» **What you will do**:
Gather every line in the data below that contains the string "Instruction" and copy each one in full. Treat uppercase and lowercase letters as different when matching.

(Records of locating words and elements)
----

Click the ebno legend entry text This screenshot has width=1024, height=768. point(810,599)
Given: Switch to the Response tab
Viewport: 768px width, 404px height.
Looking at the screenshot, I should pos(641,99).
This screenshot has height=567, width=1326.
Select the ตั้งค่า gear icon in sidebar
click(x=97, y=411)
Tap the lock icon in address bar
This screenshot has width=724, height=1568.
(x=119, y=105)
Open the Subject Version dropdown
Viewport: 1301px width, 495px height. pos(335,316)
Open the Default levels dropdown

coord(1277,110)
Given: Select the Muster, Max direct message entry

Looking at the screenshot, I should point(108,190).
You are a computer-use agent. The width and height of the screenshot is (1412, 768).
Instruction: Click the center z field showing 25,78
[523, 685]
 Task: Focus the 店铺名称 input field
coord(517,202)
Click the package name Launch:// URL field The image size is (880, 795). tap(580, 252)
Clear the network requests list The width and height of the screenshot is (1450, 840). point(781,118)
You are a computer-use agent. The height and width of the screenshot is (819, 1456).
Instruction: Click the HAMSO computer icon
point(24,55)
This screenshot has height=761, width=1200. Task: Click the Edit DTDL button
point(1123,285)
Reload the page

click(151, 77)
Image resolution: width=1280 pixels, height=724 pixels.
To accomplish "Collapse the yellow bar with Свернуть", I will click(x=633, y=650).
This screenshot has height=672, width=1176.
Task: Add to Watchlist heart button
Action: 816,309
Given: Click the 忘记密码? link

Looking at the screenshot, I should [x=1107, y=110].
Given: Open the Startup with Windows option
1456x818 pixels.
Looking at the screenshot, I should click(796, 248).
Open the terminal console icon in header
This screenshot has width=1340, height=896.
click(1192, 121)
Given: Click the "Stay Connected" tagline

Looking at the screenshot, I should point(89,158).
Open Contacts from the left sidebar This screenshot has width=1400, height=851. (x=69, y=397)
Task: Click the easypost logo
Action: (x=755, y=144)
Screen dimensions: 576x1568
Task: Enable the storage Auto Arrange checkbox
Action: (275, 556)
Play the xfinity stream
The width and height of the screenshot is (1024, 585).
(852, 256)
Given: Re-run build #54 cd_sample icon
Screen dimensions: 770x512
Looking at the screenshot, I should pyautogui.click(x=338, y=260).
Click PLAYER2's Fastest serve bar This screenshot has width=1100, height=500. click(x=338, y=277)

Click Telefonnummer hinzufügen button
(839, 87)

----

» **Final result**:
Instruction: Click the center z field showing 25,78
Instruction: Click the HAMSO computer icon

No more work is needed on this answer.